そのため、たまにあのお茶会の話をすることもあるのだけれど――。
「そういえば妃殿下、ご存じですか?あのお茶会でご一緒した侯爵令嬢の輿入れが決まったそうですよ」
「あの?――ああ、108式の!」
「108式?」
「いえこちらの話です。…そう、それはおめでたいわ。あの方が本領発揮できなかったおかげで、私の今があるのだし、ちょっと気になっていたの」
「本領発揮――、は、していらっしゃったと思いますけれど…」
「そうなの?あんなにやる気満々だったのに、殿下にはこれっぽっちも好意が伝わっていなかったようなのよ?目立ったアピールは私も気づかなかったし…」
「ああ、あー、ハイ、策士策におぼれたヤツですね」
笑いをかみ殺しながら頷いた彼女は丁寧に解説してくれた。
なんでもお茶会が催された時期、私は滝行をしていたので知らなかったが、貴族令嬢の間でロマンス小説が流行っていたのだそうだ。
主人公は破天荒だったり、健気だったり、悪役令嬢にならないように頑張ったり、モブと呼ばれる一般人だったり。
総じて共通していたのは、光り輝く王子様や麗しい騎士とのロマンスの始まりは、「おもしれー女」なんだそうだ。
他の女性からキャーキャー言われ、香水の匂いやしつこい秋波に辟易していた彼らは、王子様たちの外見や地位や名誉などにこれぽっちも興味がなく、それよりも目の前の美味しそうなお菓子だったり、農業だったり、時に政治や学問、福祉に夢中のヒロインに新鮮さを感じ、他の女性とは違った彼女たちを「おもしれー女」と追いかけ始める。
それを読んだ実際の令嬢たちはこれだ!と考えたそうな。
あれだけ人気のあるセドリック殿下だ、普段から浴びるほど女性から好意を受けている方は、自分から靡いてくる媚びた女になど、興味を抱いたりしないだろう。
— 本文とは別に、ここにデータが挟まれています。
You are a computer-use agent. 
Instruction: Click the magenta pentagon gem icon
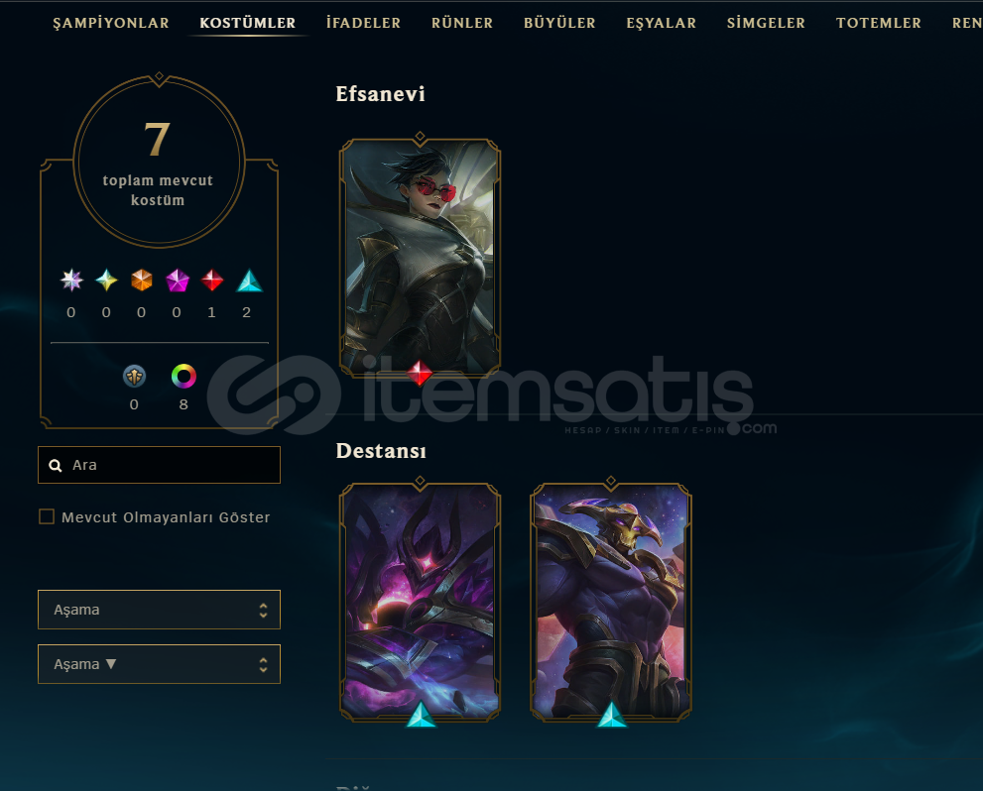tap(178, 280)
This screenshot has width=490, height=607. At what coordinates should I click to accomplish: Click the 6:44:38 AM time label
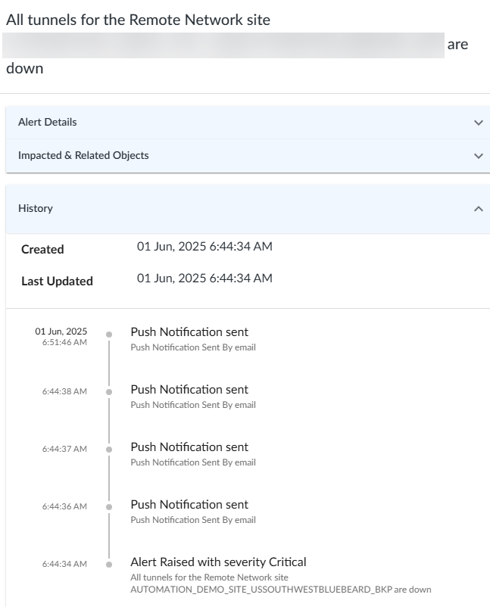64,391
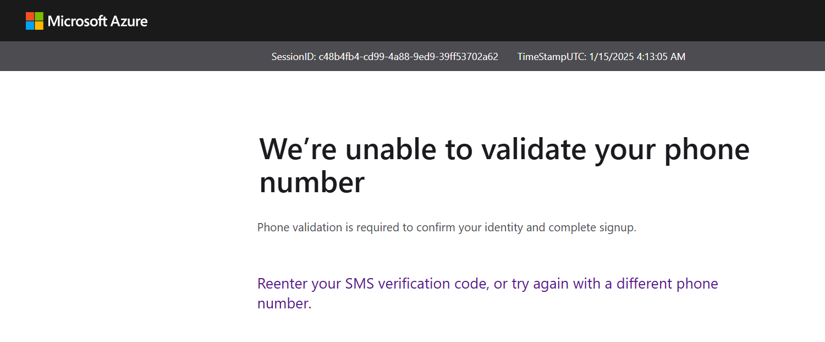The height and width of the screenshot is (342, 825).
Task: Click the Microsoft four-square logo
Action: point(35,21)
ならば押さずに引いてみようではないか――と、揃いも揃って同じ発想をした令嬢が集まった結果、殿下の可愛くも愛おしい自尊心がバキバキに折られることとなり、馬鹿正直にストレートを投げ込んでいた私に万馬券が落ちてきた結果になったようなのである。
嘘でしょう…?
108式の上策ってそれだったの…?
婚約後、舞踏会で顔を合わせたあの侯爵令嬢の、嫉妬と羨ましさの中に見え隠れした、不可解な視線の理由がわかった気がする。
そうね…私でもちょっと、100%純粋な妬みを相手にぶつけるのは無理だわ。
どう考えても「何故私はあんなムダな時間を…」と首にタオルをかけてベンチで涙流すもの。
「皆、殿下を誤解なさってたのね…。『女性に好意を抱かれまくって自信と余裕に溢れ、ちょっと食傷気味になってる方』の裏をかこうとしたのがそもそもの間違いというか」
「そこは王妃殿下がギチギチに手綱握ってましたからね、陛下を反面教師にして。結構な純粋培養だったんですよ。多分なんか隠された出生とかトラウマもないんじゃないでしょうか」
「実際は好きって言われたら好きになっちゃう、天使を具現化したらこうなりました、みたいな方だったんですけどね。感謝しかないわ…」
「あの立派な膝小僧でそんなこと言われるとちょっと引きますけどね」
「セドリック殿下は膝小僧も最高に素敵です!!!!!!!!」
第二王子(10歳)「あの、最近兄上が妙に自信満々で僕の膝小僧に張り合ってくるんですけど、義姉上は何か心当たりありませんか?」
END
ちなみにその後の王太子妃殿下は、狩猟イベントの時の遥か遠くの獲物を見つける鋭い目つきが話題となり、敵に回せば殺られると噂されるようになる。